### TASK INSTRUCTIONS
• A. What minimum Python version does the Llama Stack post say is needed?
• B. Retype the Llama Stack post word for word, from "source llama_stack_env/bin/activate" to "install -e .".
• C. Continue the Llama Stack post from the point where it stops.

It seems like there is error in LLAMA_STACK_API_TOGETHER_URL. Is API updated?

Well after waiting 24 hours for a reply and having no help, I decided to resolve it myself. The problem is with this code:

client = LlamaStackClient(
        base_url=LLAMA_STACK_API_TOGETHER_URL,
    )

Which looks for llama stack server at: https://llama-stack.together.ai
but the above URL is dead or the API token has limit that finishes with end of lesson 6.

Here is how I resolved the issue by running llama stack server locally using WSL and docker. I used my own API after creating account on https://together.ai

Below are the steps which I am sharing in case if you are also curious in running stacks:

Installing and Using Llama Stack

Step 1: Download the Git Repository

Open WSL (Windows Subsystem for Linux). I am using Debian Linux for this setup.

To begin setting up Llama Stack, clone the official repository using the following command:

git clone https://github.com/meta-llama/llama-stack.git

Step 2: Build Llama Stack

Navigate to the cloned repository and update your package lists:

cd llama-stack/
sudo apt update

Step 3: Check Python Version and Set Up Virtual Environment

Ensure you have Python version 3.10 or higher:

python --version

Install venv if it is not already installed:

sudo apt install python3.11-venv

On my WSL setup, Python version 3.11 is used. Adjust accordingly for your system.

Create a virtual environment:

python3 -m venv llama_stack_env

Activate the virtual environment:

source llama_stack_env/bin/activate

Step 4: Install Llama Stack

Install Llama Stack using:

pip install llama-stack

Alternatively, install it from the Git repository:

pip install -e .

Element lookup records

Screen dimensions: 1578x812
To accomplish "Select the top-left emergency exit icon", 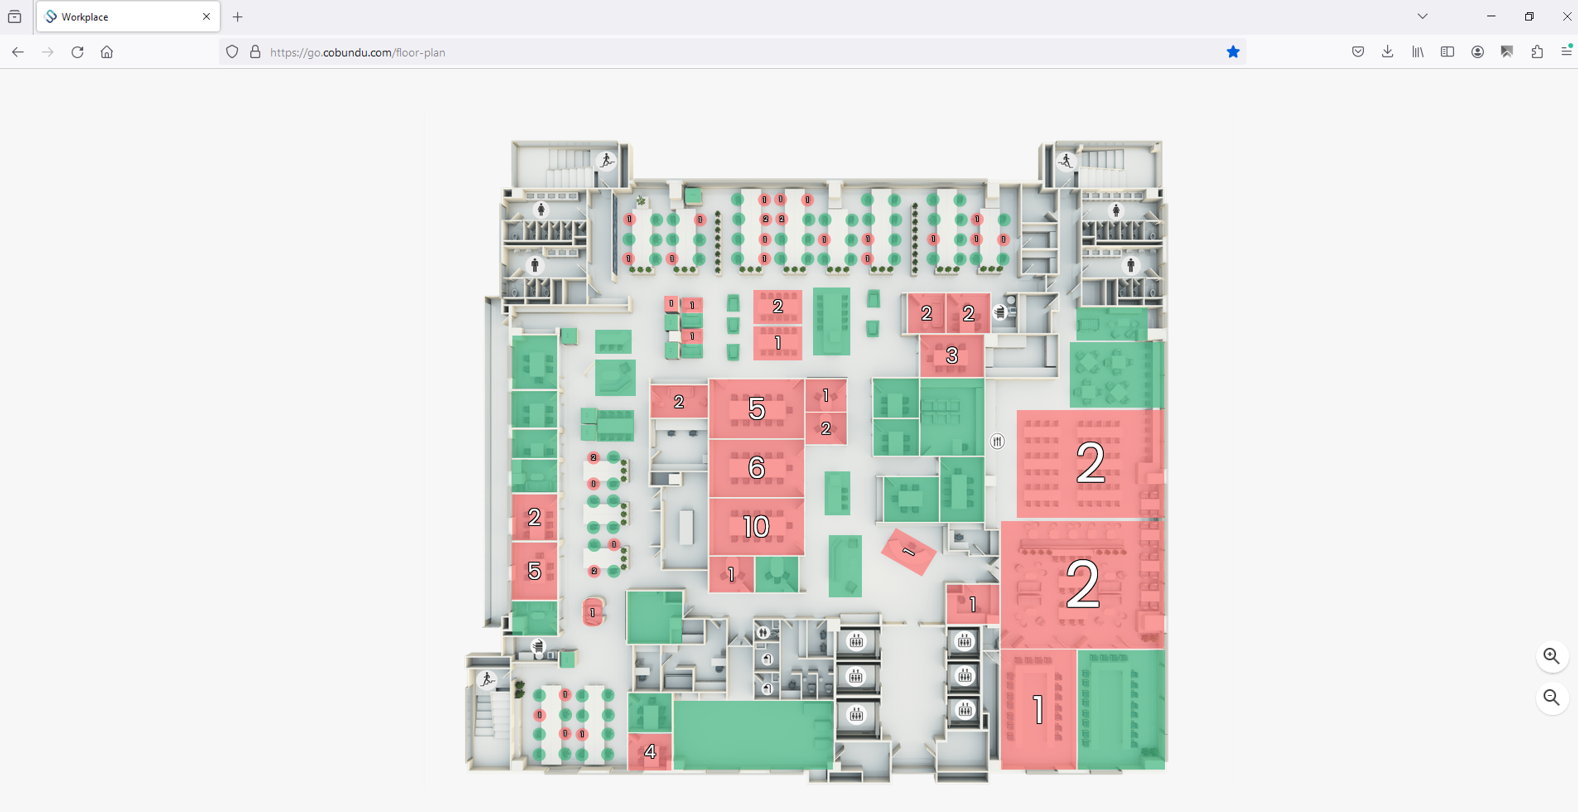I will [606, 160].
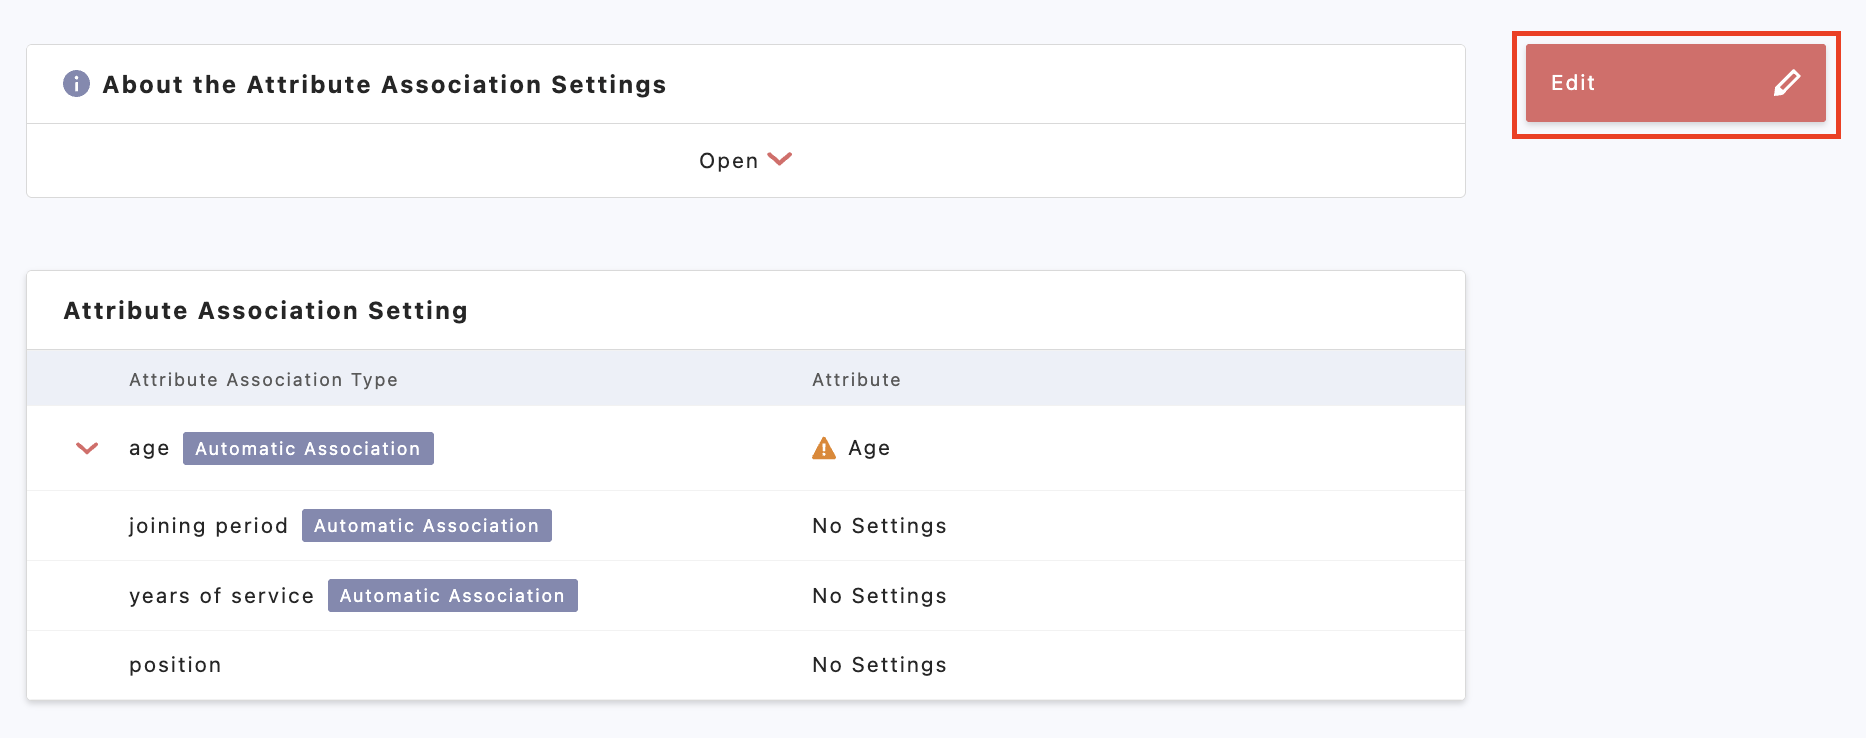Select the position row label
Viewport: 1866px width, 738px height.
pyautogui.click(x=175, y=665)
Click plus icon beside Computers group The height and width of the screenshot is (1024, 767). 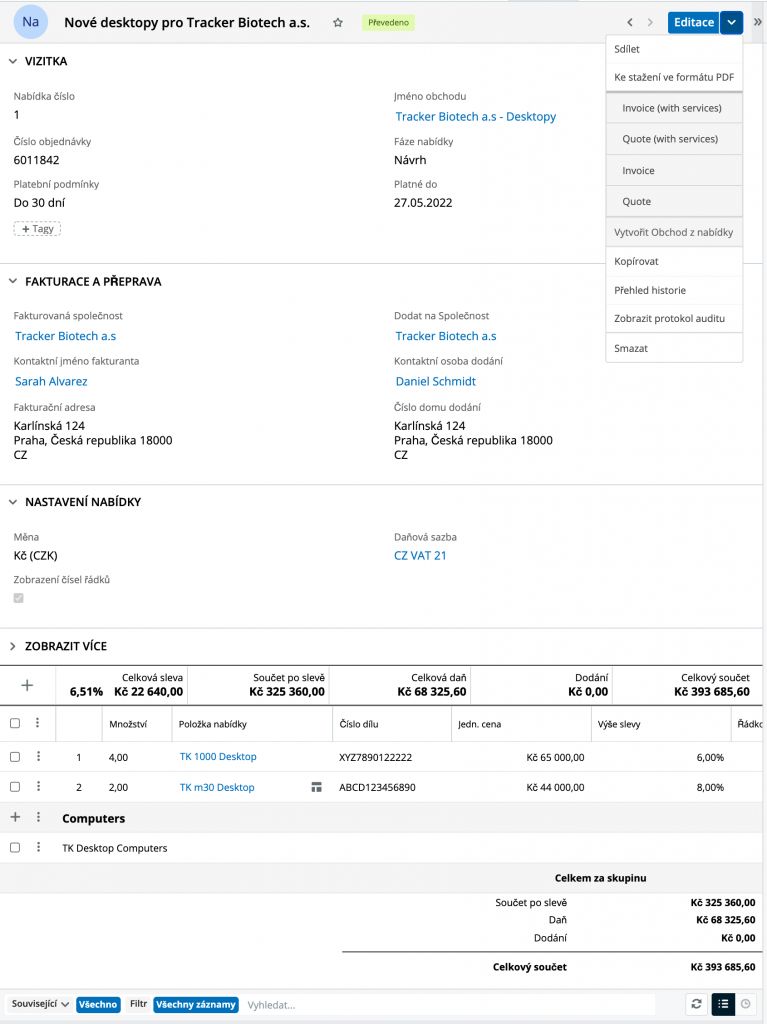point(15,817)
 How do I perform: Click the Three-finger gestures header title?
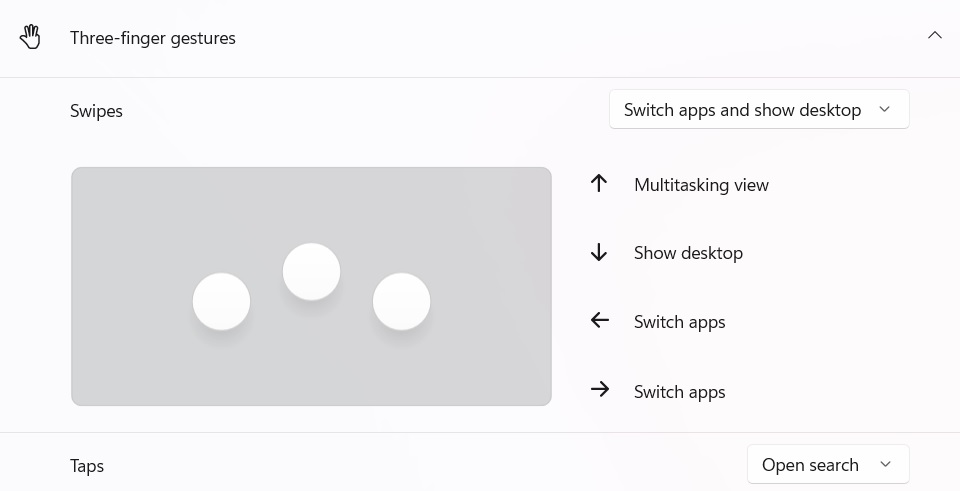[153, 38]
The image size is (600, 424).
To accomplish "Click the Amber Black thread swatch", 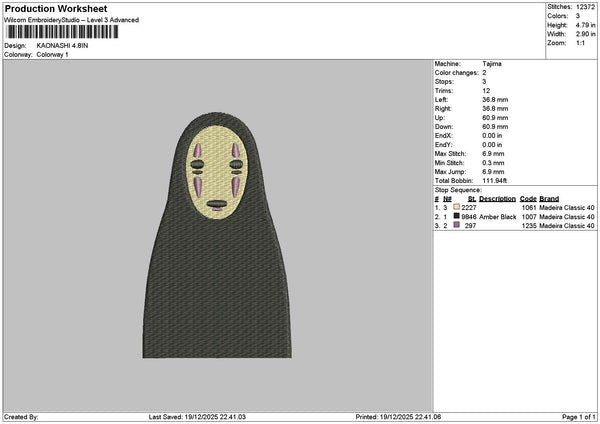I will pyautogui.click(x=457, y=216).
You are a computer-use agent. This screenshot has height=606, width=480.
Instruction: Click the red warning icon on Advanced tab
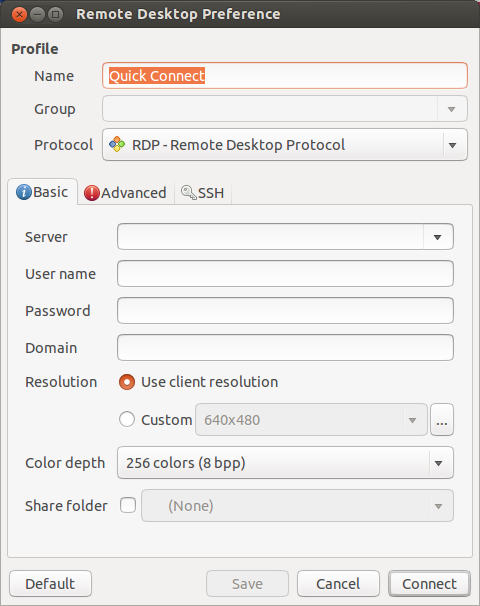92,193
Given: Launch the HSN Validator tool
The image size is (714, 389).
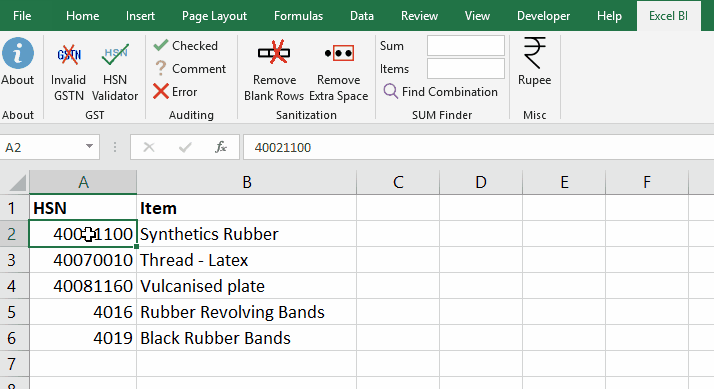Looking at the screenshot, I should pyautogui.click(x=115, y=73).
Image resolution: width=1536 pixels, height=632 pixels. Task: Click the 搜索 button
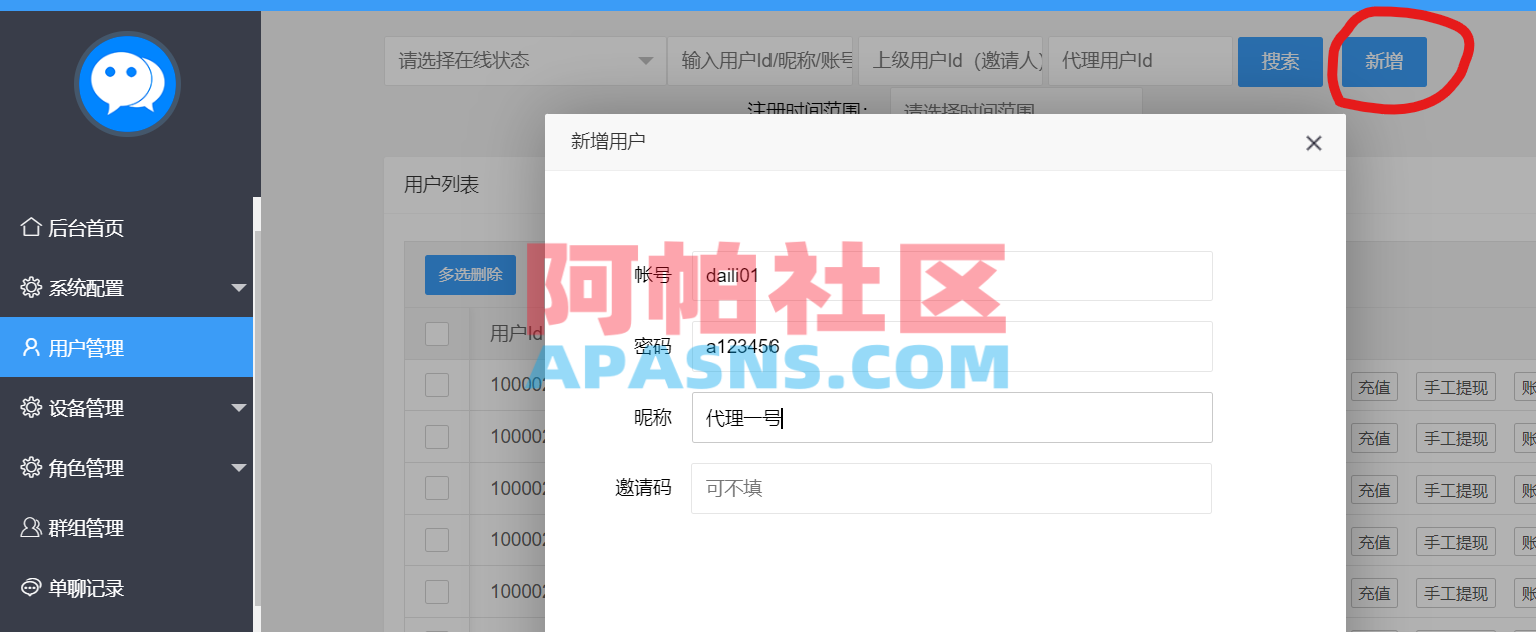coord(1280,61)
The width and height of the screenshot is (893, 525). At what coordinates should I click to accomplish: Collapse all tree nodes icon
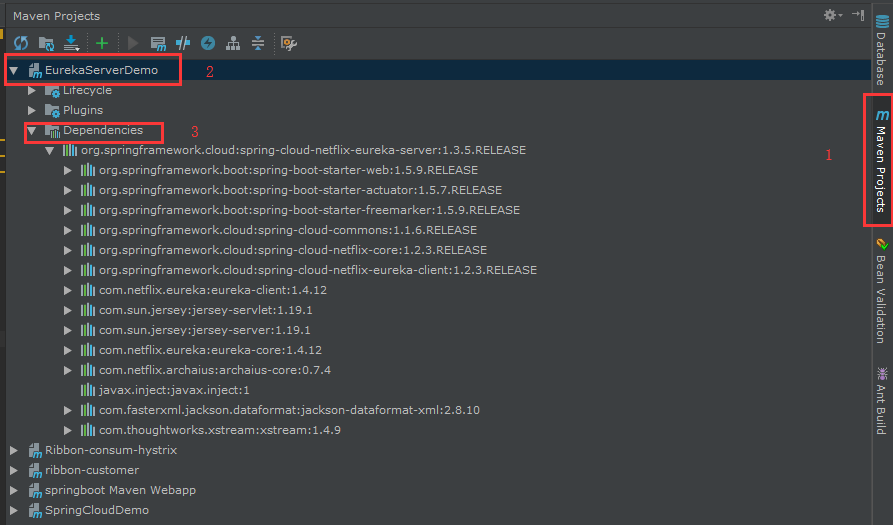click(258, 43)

### ANSWERS FOR THIS EXERCISE
• A. Python 3.10 or higher.

• B.
source llama_stack_env/bin/activate

Step 4: Install Llama Stack

Install Llama Stack using:

pip install llama-stack

Alternatively, install it from the Git repository:

pip install -e .

• C.
I installed it from PyPI. Verify the installation with:

llama --help

Step 5: Run Llama Stack

Ensure Docker is installed and running. Then, build the Llama Stack container:

llama stack build --template together --image-type docker

If you encounter the following error:

curl: command not found

Install the required package:

sudo apt install curl

Run the Llama Stack again:

llama stack build --template together --image-type container

This process may take some time. Then, export the necessary environment variables:

export LLAMA_STACK_PORT=5001
export TOGETHER_API_KEY=<Your_API_Key>

Obtain your TOGETHER_API_KEY by creating an account on together.ai. They provide an API key with a $1.00 credit.

Now, run the Docker container:

docker run -it -p $LLAMA_STACK_PORT:$LLAMA_STACK_PORT llamastack/distribution-together --port $LLAMA_STACK_PORT --env TOGETHER_API_KEY=$TOGETHER_API_KEY

The system will download different Llama models. The server will start and run on localhost:5001:

Listening on ['::', '0.0.0.0']:5001
INFO:     Started server process [1]
INFO:     Waiting for application startup.
INFO:     ASGI 'lifespan' protocol appears unsupported.
INFO:     Application startup complete.
INFO:     Uvicorn running on http://['::', '0.0.0.0']:5001 (Press CTRL+C to quit)

Step 6: Check Inference on Windows

On Windows, open cmd and create a virtual environment:

mkdir llama-stack
cd llama-stack
python -m venv llama-stack-client-env
llama-stack-client-env\Scripts\activate

Install the client package:

pip install llama-stack-client

Configure the client:

llama-stack-client configure --endpoint http://localhost:5001

The above command will prompt for the TOGETHER_API_KEY. Create an account on together.ai to obtain an API key worth $1.00.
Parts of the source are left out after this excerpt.